:: Information shown ::

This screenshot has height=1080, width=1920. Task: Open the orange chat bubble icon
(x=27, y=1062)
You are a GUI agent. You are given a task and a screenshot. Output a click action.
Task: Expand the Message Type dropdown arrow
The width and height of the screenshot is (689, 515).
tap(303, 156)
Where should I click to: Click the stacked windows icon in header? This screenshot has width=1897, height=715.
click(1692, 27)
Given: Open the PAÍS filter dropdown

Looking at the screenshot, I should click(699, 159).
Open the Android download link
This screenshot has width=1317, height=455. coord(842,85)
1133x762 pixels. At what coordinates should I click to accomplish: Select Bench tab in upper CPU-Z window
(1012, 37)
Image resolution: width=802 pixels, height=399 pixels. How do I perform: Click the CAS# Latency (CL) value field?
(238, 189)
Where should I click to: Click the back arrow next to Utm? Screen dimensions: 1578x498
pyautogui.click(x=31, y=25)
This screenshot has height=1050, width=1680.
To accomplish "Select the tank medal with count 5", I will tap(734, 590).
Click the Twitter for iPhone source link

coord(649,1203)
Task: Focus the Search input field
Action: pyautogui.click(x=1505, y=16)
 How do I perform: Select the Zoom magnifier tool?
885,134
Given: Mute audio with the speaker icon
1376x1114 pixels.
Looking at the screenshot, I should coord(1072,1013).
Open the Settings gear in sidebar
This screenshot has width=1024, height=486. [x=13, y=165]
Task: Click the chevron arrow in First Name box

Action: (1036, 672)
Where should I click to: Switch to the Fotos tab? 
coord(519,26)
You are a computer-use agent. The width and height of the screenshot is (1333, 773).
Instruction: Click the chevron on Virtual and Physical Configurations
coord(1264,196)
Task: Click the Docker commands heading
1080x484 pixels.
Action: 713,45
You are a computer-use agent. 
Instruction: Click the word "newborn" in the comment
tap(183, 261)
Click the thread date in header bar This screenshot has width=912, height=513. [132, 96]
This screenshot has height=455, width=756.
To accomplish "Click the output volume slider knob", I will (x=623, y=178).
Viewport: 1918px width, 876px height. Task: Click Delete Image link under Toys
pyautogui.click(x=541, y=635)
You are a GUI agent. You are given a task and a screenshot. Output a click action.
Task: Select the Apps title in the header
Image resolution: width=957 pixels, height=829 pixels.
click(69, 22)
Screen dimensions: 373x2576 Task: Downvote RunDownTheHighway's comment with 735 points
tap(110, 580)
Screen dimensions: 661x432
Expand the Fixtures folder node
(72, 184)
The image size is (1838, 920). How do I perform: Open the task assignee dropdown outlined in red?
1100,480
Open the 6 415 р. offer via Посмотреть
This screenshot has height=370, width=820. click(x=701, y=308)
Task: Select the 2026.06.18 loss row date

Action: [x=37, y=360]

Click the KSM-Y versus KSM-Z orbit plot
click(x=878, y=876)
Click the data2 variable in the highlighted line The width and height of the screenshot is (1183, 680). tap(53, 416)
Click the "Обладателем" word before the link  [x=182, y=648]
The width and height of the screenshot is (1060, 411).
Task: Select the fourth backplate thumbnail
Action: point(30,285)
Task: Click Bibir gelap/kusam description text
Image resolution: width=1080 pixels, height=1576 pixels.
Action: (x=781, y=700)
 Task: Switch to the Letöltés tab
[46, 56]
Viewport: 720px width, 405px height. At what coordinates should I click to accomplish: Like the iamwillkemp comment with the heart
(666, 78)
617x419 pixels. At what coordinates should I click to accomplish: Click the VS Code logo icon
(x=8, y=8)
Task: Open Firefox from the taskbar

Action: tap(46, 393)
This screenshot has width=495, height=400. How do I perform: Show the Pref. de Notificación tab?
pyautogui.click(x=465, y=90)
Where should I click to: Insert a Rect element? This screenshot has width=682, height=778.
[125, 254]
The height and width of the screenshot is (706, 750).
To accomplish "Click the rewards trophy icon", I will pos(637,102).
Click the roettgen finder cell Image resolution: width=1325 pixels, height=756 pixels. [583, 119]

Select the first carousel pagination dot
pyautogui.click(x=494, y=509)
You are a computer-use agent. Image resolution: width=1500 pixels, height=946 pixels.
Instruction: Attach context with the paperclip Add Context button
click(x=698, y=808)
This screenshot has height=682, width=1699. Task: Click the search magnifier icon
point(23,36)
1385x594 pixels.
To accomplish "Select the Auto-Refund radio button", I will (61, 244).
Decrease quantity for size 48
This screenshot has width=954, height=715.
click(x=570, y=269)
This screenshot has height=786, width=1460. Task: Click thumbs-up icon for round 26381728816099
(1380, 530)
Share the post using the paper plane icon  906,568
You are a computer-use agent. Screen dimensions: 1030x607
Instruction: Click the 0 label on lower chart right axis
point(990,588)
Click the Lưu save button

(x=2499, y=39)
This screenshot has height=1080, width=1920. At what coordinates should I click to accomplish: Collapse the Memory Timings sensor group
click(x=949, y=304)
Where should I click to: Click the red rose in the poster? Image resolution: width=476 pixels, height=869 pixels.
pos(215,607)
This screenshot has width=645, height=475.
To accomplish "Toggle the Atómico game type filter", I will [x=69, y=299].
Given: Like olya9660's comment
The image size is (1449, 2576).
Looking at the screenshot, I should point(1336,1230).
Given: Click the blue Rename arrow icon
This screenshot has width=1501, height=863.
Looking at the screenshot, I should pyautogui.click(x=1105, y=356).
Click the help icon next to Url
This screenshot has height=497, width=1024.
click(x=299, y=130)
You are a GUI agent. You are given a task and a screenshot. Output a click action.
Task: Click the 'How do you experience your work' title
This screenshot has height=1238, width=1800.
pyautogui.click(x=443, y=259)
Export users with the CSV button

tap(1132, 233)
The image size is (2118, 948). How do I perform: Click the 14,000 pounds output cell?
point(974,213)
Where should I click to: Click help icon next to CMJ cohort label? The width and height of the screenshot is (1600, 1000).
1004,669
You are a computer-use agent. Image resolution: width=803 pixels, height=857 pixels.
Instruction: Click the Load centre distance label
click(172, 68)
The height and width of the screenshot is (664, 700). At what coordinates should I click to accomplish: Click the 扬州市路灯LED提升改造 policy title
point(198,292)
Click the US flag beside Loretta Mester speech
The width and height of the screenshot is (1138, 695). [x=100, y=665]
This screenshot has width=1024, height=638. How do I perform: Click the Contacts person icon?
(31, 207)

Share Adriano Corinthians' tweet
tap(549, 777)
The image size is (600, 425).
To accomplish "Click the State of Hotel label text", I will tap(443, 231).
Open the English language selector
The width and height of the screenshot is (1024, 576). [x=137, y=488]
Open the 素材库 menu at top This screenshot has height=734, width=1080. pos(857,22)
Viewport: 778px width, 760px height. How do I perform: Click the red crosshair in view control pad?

:::

- _Required action_: Every line containing the string "agent" is required; copy each such line from the data.

- _Solved exercise_:
You are a GUI agent. You are given a task and a screenshot. Output a click action.
You are a computer-use agent. The width and height of the screenshot is (1333, 773).
You are a computer-use agent. 
You are a GUI agent. You are given a task and a screenshot. Output a click action.
You are a computer-use agent. Image resolution: width=1500 pixels, height=946 pixels.
You are a computer-use agent. Screen dimensions: 1030x607
You are a GUI agent. You are given a task and a screenshot. Output a click action.
You are a computer-use agent. Image resolution: width=803 pixels, height=857 pixels.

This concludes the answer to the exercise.